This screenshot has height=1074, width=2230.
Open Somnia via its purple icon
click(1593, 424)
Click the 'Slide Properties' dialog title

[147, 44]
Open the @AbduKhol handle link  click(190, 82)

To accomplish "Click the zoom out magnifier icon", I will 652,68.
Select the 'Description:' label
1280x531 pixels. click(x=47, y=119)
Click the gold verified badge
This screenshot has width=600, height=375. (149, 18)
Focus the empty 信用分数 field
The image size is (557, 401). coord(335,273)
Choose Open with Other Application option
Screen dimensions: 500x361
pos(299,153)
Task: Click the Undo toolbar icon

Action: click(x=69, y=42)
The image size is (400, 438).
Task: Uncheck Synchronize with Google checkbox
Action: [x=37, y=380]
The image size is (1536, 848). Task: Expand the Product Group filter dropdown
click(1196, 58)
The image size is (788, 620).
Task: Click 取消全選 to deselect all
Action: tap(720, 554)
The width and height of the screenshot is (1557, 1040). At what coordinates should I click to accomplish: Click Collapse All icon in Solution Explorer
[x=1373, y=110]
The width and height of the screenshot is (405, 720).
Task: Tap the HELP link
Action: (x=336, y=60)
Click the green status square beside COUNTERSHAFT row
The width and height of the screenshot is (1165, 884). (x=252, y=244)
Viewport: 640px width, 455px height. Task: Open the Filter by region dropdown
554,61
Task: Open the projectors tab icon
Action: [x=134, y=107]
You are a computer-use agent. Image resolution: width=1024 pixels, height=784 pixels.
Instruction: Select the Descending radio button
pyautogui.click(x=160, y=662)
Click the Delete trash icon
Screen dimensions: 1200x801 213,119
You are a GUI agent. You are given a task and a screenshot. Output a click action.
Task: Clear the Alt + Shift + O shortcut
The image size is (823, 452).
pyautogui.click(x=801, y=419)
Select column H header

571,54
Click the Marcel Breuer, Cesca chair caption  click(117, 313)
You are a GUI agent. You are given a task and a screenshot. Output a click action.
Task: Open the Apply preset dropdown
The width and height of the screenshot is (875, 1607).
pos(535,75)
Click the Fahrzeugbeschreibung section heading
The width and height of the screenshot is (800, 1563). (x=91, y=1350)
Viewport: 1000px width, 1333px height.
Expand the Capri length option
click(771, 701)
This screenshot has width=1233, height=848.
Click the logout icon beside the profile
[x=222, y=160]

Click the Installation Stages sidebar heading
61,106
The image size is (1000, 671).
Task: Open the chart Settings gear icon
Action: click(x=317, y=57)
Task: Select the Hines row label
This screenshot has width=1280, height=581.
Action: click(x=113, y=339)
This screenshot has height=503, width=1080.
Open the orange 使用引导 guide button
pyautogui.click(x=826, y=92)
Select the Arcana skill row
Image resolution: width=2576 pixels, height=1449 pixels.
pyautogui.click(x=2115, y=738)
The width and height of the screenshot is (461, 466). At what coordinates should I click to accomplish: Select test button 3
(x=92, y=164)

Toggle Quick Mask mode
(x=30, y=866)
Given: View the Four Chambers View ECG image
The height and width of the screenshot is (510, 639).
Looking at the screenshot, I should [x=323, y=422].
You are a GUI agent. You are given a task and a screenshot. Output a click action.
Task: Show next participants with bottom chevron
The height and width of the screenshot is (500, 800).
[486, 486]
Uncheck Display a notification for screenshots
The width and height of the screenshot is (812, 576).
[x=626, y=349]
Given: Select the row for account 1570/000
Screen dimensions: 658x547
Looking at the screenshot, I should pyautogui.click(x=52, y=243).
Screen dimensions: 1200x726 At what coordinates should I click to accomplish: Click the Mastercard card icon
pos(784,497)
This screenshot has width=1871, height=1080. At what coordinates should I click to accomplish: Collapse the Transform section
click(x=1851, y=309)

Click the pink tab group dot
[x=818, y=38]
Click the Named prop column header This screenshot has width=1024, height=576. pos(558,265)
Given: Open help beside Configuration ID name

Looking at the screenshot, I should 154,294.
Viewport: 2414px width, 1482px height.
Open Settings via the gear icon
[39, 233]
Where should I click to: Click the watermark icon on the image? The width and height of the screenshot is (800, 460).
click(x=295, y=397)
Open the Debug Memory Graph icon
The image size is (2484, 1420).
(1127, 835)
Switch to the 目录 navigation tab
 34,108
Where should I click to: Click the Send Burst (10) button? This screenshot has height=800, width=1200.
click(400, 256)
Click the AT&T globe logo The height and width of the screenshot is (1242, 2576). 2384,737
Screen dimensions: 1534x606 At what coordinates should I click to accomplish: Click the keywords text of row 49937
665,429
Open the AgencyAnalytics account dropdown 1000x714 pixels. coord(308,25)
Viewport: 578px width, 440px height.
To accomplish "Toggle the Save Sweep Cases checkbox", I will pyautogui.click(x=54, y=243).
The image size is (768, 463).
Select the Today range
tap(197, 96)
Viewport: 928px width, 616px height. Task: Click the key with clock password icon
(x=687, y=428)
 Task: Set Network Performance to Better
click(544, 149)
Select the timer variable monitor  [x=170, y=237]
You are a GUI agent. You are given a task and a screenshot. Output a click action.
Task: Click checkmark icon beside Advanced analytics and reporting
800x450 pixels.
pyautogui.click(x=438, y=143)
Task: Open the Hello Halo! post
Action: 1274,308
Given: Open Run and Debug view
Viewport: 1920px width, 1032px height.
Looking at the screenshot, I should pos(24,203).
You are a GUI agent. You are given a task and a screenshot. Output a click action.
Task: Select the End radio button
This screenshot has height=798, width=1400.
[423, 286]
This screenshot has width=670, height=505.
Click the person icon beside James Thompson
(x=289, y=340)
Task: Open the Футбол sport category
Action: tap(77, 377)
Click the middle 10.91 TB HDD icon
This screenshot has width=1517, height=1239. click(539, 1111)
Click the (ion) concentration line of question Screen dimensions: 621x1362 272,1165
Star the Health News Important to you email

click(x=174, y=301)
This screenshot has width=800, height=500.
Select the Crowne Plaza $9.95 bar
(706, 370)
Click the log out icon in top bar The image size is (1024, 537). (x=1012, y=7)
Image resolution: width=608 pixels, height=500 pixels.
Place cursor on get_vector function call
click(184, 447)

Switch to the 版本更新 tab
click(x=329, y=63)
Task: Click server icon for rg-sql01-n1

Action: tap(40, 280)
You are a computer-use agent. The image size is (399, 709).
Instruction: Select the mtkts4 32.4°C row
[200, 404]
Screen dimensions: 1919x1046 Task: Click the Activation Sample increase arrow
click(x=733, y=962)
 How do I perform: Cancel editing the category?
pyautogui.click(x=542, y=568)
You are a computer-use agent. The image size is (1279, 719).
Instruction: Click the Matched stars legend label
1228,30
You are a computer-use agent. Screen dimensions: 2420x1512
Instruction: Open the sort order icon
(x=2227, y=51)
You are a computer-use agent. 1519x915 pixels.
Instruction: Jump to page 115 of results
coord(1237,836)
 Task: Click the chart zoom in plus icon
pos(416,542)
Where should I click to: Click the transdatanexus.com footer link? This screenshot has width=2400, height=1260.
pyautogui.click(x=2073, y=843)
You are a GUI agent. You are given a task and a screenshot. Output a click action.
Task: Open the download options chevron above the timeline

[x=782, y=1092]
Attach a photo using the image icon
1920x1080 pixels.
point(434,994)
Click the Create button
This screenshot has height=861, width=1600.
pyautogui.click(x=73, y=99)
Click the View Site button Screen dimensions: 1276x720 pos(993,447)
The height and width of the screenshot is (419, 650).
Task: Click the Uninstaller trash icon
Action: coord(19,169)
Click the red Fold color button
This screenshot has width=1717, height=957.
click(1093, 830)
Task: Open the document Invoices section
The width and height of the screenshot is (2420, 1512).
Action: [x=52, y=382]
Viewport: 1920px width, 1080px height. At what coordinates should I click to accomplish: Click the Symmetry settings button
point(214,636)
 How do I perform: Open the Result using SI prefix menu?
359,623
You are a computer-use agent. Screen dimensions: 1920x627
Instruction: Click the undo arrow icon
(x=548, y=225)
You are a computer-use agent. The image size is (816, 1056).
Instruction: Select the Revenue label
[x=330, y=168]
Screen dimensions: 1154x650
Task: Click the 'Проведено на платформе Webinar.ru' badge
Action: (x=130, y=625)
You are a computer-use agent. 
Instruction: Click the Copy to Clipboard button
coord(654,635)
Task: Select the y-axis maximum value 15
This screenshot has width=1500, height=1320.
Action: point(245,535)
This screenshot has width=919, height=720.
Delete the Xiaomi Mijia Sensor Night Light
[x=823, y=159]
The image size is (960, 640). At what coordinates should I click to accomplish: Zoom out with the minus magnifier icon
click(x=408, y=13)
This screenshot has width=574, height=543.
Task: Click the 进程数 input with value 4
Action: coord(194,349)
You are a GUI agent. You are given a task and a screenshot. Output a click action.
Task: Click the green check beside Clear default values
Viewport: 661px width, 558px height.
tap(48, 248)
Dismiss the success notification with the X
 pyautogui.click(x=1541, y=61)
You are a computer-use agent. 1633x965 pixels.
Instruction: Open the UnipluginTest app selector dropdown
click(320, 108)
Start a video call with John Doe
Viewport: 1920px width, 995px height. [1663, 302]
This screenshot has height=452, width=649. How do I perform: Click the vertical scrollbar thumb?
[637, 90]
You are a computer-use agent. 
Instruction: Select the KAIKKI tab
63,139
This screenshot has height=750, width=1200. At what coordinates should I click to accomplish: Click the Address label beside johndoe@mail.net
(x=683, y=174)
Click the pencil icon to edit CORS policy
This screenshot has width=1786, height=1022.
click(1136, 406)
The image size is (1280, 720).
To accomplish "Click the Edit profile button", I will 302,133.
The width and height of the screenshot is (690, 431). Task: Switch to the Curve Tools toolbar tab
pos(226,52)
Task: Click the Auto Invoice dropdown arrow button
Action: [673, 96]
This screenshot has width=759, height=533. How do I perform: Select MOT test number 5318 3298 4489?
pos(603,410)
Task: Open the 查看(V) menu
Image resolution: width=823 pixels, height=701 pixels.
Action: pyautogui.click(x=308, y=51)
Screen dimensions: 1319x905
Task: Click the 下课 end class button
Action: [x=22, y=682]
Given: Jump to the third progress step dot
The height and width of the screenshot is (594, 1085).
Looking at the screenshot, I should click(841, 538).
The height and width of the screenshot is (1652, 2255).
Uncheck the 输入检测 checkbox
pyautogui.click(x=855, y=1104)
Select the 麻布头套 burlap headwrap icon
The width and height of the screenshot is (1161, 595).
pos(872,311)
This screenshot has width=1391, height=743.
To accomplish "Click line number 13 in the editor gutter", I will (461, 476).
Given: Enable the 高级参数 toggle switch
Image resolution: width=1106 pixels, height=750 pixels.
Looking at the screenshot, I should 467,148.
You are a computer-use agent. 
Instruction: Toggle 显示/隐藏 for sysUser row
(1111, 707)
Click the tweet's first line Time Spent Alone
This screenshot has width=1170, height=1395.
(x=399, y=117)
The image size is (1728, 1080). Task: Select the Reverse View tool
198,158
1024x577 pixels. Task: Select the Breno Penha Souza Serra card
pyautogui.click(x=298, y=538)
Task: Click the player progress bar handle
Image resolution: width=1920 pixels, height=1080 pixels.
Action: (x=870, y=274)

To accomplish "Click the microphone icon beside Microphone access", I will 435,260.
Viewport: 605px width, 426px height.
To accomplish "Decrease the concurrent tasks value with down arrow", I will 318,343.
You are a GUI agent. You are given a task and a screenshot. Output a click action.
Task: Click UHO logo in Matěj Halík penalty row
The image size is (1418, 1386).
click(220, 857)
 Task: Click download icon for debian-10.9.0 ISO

TASK DIRECTIONS -> Can you rewrite the stretch of data above, from the line containing "Click the Delete trash icon" through the line containing "pos(535,75)", as a Markdown table with the columns Row and Line, skipping blank lines?

SOLUTION ->
| Row | Line |
|---|---|
| 1 | Click the Delete trash icon |
| 2 | Screen dimensions: 1200x801 213,119 |
| 3 | You are a GUI agent. You are given a task and a screenshot. Output a click action. |
| 4 | Task: Clear the Alt + Shift + O shortcut |
| 5 | The image size is (823, 452). |
| 6 | pyautogui.click(x=801, y=419) |
| 7 | Select column H header |
| 8 | 571,54 |
| 9 | Click the Marcel Breuer, Cesca chair caption  click(117, 313) |
| 10 | You are a GUI agent. You are given a task and a screenshot. Output a click action. |
| 11 | Task: Open the Apply preset dropdown |
| 12 | The width and height of the screenshot is (875, 1607). |
| 13 | pos(535,75) |